**Required work**
1. In the passage on static versus dynamic linking, why might minimal embedded systems be unable to use dynamic linking?
2. Write the next part of the passage on static versus dynamic linking, picking up after its final sentence.

**Document passage**
┄┄┄┄┄┄┄┄┄┄┄┄┄┄┄┄┄┄┄┄

Some edits to include the very relevant suggestions in the comments and in other answers. I'd like to note that the way you break on this depends a lot on what environment you plan to run in. Minimal embedded systems may not have enough resources to support dynamic linking. Slightly larger small systems may well support dynamic linking because their memory is small enough to make the RAM savings from dynamic linking very attractive. Full-blown consumer PCs have, as Mark notes, enormous resources, and you can probably let the convenience issues drive your thinking on this matter.

To address the performance and efficiency issues: it depends.

Classically, dynamic libraries require some kind of glue layer which often means double dispatch or an extra layer of indirection in function addressing and can cost a little speed (but is the function calling time actually a big part of your running time???).

However, if you are running multiple processes which all call the same library a lot, you can end up saving cache lines (and thus winning on running performance) when using dynamic linking relative to using static linking. (Unless modern OS's are smart enough to notice identical segments in statically linked binaries. Seems hard, does anyone know?)

┄┄┄┄┄┄┄┄┄┄┄┄┄┄┄┄┄┄┄┄

**Supplied material**
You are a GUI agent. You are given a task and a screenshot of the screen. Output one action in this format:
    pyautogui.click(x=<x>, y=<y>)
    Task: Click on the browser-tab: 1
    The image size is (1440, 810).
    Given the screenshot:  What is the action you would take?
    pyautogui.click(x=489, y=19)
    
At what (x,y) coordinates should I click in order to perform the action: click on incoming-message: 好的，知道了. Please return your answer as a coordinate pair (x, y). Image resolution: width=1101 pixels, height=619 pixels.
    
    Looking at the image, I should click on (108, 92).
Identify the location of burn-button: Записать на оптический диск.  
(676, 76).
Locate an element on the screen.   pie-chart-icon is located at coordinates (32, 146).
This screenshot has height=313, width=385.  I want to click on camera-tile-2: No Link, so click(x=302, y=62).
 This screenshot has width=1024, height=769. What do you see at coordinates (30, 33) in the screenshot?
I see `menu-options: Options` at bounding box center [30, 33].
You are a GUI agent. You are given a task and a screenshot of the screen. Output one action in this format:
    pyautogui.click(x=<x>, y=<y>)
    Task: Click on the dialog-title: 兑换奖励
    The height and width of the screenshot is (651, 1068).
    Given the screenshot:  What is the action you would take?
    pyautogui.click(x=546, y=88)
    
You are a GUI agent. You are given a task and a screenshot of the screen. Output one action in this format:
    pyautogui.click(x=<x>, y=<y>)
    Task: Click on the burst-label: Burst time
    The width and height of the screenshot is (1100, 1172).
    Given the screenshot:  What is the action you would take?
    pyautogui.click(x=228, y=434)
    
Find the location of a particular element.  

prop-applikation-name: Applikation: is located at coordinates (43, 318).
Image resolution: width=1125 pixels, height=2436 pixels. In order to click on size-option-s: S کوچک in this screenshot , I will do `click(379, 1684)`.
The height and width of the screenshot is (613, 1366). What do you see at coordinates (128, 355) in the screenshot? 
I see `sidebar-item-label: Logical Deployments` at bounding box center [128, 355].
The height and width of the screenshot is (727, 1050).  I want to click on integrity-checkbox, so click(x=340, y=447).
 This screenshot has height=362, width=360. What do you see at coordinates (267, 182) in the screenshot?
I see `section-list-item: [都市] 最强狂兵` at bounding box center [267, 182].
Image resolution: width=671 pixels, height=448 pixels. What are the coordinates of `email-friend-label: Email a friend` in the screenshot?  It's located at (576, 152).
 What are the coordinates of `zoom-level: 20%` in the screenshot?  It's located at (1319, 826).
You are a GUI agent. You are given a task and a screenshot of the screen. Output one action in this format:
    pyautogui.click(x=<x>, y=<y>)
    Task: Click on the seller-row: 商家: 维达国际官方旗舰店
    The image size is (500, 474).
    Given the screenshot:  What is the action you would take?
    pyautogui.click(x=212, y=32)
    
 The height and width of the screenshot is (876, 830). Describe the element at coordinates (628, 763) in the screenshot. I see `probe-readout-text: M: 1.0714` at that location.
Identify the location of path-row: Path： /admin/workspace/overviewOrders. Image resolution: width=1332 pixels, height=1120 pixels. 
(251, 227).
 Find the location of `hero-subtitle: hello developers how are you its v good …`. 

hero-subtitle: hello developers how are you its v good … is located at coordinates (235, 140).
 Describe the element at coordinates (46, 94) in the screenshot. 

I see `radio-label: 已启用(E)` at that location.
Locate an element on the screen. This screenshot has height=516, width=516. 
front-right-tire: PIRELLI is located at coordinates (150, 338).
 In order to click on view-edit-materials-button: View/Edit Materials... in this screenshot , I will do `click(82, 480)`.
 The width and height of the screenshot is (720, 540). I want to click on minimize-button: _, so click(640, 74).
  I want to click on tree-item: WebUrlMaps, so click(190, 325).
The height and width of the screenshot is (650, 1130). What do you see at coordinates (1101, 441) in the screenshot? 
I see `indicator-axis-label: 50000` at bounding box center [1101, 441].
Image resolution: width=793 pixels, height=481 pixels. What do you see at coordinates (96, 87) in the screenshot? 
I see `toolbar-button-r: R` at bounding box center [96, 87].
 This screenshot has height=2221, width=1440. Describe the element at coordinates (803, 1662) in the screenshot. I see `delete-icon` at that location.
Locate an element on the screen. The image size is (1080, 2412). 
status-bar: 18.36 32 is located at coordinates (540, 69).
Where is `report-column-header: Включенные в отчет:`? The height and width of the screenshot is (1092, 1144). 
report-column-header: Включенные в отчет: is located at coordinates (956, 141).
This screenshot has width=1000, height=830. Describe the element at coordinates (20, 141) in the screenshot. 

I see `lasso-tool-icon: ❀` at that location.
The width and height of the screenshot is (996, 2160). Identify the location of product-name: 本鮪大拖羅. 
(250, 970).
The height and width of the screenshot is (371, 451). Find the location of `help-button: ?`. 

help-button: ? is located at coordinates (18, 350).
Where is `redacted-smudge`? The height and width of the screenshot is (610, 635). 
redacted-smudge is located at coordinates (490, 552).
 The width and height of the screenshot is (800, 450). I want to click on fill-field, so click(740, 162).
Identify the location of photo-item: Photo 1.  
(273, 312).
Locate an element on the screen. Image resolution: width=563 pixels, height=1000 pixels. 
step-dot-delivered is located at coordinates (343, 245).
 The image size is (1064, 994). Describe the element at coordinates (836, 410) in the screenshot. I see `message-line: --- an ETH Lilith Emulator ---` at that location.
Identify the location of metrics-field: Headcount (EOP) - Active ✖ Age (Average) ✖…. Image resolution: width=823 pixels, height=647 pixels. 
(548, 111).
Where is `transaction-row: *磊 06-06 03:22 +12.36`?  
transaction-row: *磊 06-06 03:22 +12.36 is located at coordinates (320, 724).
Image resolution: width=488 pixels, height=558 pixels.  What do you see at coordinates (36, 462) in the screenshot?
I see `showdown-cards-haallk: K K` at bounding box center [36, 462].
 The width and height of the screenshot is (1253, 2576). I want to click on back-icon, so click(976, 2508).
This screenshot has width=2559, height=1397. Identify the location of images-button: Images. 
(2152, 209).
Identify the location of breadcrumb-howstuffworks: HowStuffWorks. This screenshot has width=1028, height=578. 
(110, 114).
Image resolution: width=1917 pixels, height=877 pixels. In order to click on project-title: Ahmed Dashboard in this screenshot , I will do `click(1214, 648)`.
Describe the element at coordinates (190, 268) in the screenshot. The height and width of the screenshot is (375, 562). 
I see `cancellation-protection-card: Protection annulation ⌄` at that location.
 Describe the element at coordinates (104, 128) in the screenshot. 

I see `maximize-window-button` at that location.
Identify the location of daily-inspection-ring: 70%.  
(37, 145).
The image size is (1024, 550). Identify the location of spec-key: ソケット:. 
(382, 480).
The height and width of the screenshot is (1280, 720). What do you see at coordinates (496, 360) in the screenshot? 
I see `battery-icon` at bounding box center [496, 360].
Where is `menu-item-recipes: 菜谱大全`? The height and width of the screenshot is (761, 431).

┄┄┄┄┄┄┄┄┄┄┄┄┄┄┄┄┄┄┄┄

**Answer list**
1. They may not have enough resources to support it.

2.
Another issue: loading time. You pay loading costs at some point. When you pay this cost depends on how the OS works as well as what linking you use. Maybe you'd rather put off paying it until you know you need it.

Note that static-vs-dynamic linking is traditionally not an optimization issue, because they both involve separate compilation down to object files. However, this is not required: a compiler can in principle, "compile" "static libraries" to a digested AST form initially, and "link" them by adding those ASTs to the ones generated for the main code, thus empowering global optimization. None of the systems I use do this, so I can't comment on how well it works.

The way to answer performance questions is always by testing (and use a test environment as much like the deployment environment as possible).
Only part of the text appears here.